His voice flat, he said, “I’m not worried. I saw you on the news last night.”
“I thought you don’t watch TV?”
“Usually I don’t. A co-worker called me to tell me about it.” There was a pause, then, “If you want to meet me, I can do it today at twelve-thirty. Well?”
“Sure, I’d like that.”
“I’ll give you an address then, where we can meet.”
“Okay, sure, let me get a pencil and paper.”
Opening my eyes against the light was agony as a flood of tiny silver daggers emerged and went flying through my eyeballs and into my brain, but I ignored them as best I could and fumbled around the apartment until I found a pencil and some paper to write on, then had Michael give me the address of a coffee shop in Medfield. I knew nothing about Medfield other than that it was a good twenty miles away.
I asked, “Is that where you’re living now?”
“No, but it’s not too far from where I’m working. You should call the police about those phone calls you’re getting.”
“Yeah, I’ll probably do that.”
There was a click then as my son got off the line. I waited until my eyes could focus enough for me to dial, then I made several calls to find out how I could take the bus from Waltham to Medfield. It was going to require two bus transfers, which would leave me in Walpole, and from there I’d have to either walk four miles or take a cab, but I’d be able to get there by twelve-thirty. I made my way into the kitchen area where I poured several large glasses of lukewarm water down my throat, made a mental note that I needed to buy myself a coffee maker, then stumbled back to the bathroom. After stripping off my underwear I stood under the shower until my head started feeling more normal. At one point I tried lifting my right arm. My shoulder was sore as hell, but I was able to lift my arm higher than I could the other day, which was about all I could ask for.
When I got out of the shower I didn’t have much time before I needed to catch the bus to meet my son. Despite how empty my stomach was feeling I didn’t have time to make myself breakfast, so on the way to the bus stop I stopped off at a convenience store and bought a large coffee, a box of chocolate-glazed doughnuts and a newspaper.
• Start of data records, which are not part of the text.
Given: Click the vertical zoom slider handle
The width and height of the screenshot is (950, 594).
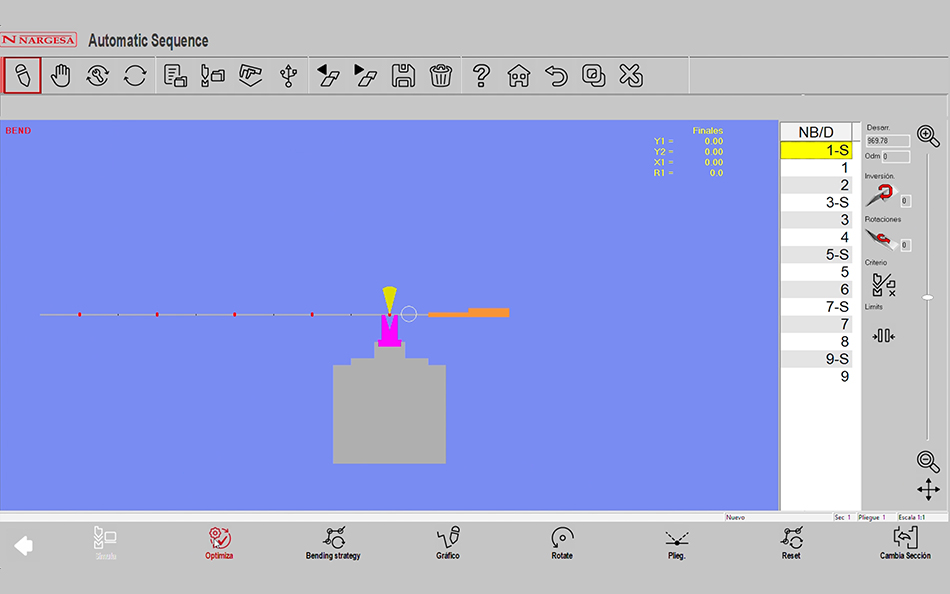Looking at the screenshot, I should pyautogui.click(x=928, y=297).
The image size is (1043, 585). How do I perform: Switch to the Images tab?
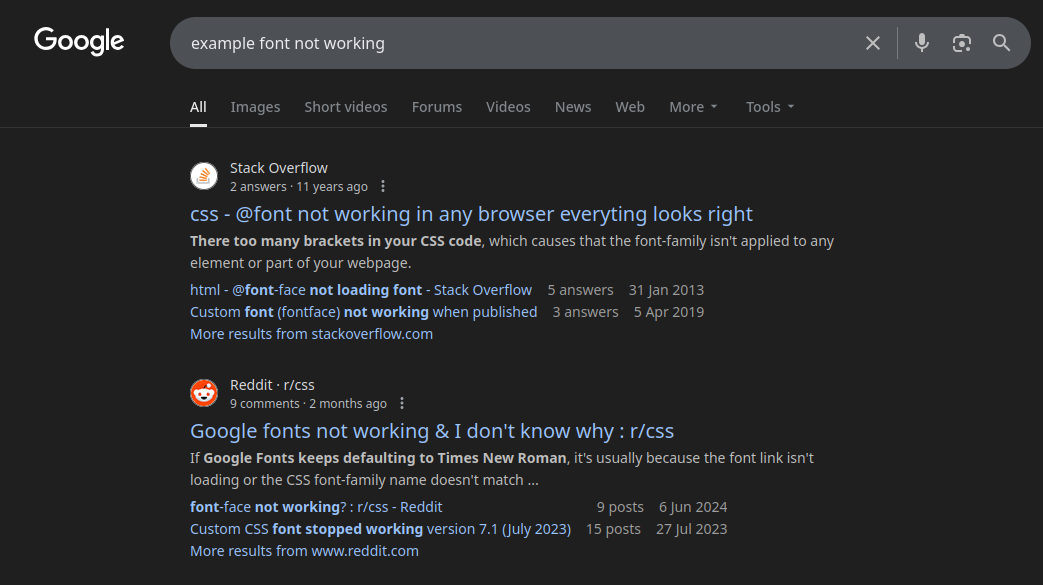click(255, 107)
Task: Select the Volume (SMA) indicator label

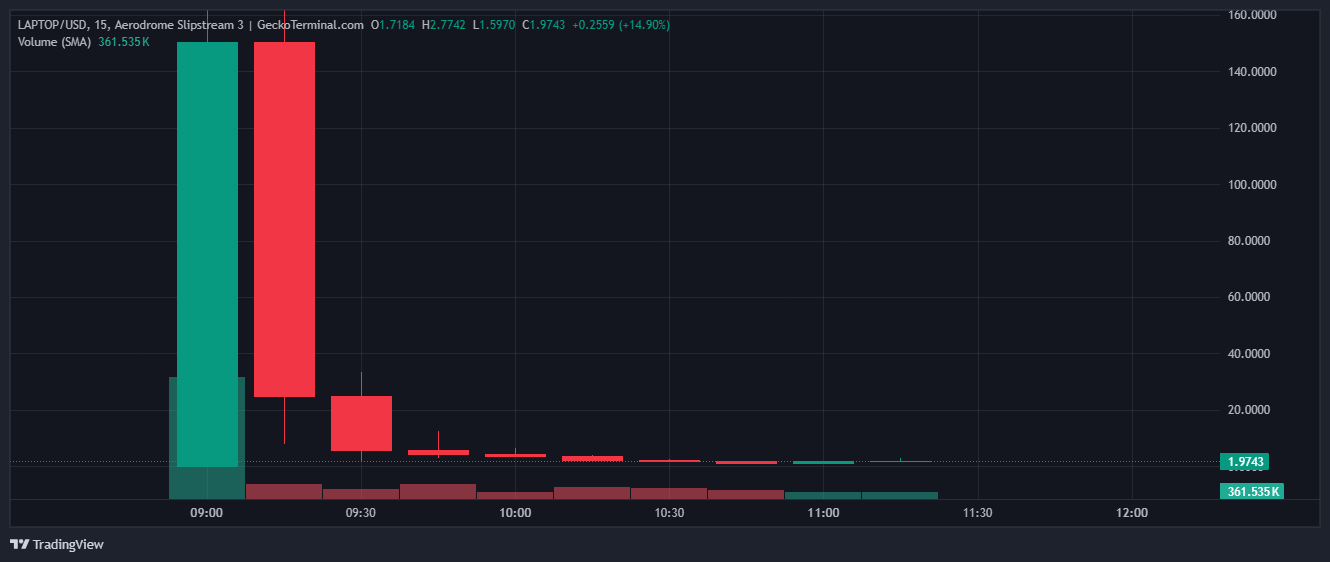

I wished I had remembered my baseball cap and sunglasses, but I’d been in too big a rush and had left them back in my apartment. There weren’t a lot of people on the sidewalk, but most of those that were turned my way as I went past them, and from the way their jaws dropped, there was no question that they recognized me. I was in too much of a hurry to care. As it was, I barely caught my bus. There was an empty seat in the back row that I took, and as was common with people who regularly take public transportation, most of the riders already sitting didn’t bother looking up as I walked past them. The few that did didn’t pay enough attention to recognize me.
Once I was seated I wolfed down two doughnuts and half the coffee. It made me feel a little better, my headache more its normal dull ache than the stabbing torturous pain it had been earlier. I reached into my pocket for my bottle of aspirin and realized I’d left that back in the apartment as well. Fuck it, I decided at this point it didn’t matter. I’d be able to make it through the day okay without it.
As much as I was dreading it, I looked at the newspaper. Sure enough, I was back on the front page, and of course they had to prominently display a photo of me taken from the video that had been made. It was a long article which carried over to several pages. I tried reading it but the text blurred too much. I drank the rest of the coffee, sat back and closed my eyes. Ten minutes later I tried again. I had to hold the paper a few inches from my eyes, but this time I was able to focus enough on the print to read it.
The article dredged up all the stuff from the previous weeks, but grudgingly labeled what I did the other day “heroic”, especially after finding out about the arrest records of the two Mueller brothers, who turned out to be fraternal twins. At nineteen they had robbed a liquor store and pistol-whipped the owner and two customers, and each ended up doing a four-year stretch for that. The police were now looking at them for a recent robbery in Watertown where the perps wore ski masks and an employee at the liquor store had been shot and beaten unconscious.
I went through the article carefully. There were quotes from Captain Edmund Gormer, all complimentary to me, and no hint that at any time I’d been a suspect. The paper had to counter all of that with past quotes from my victims’ relatives. I guess it’s easier going from hero to villain than the other way around. Anyway, I got some mild satisfaction from a picture that they included of the Mueller brothers as they were being booked for a host of offenses, both with the same fixed empty gazes in their eyes that you see on every hardened con.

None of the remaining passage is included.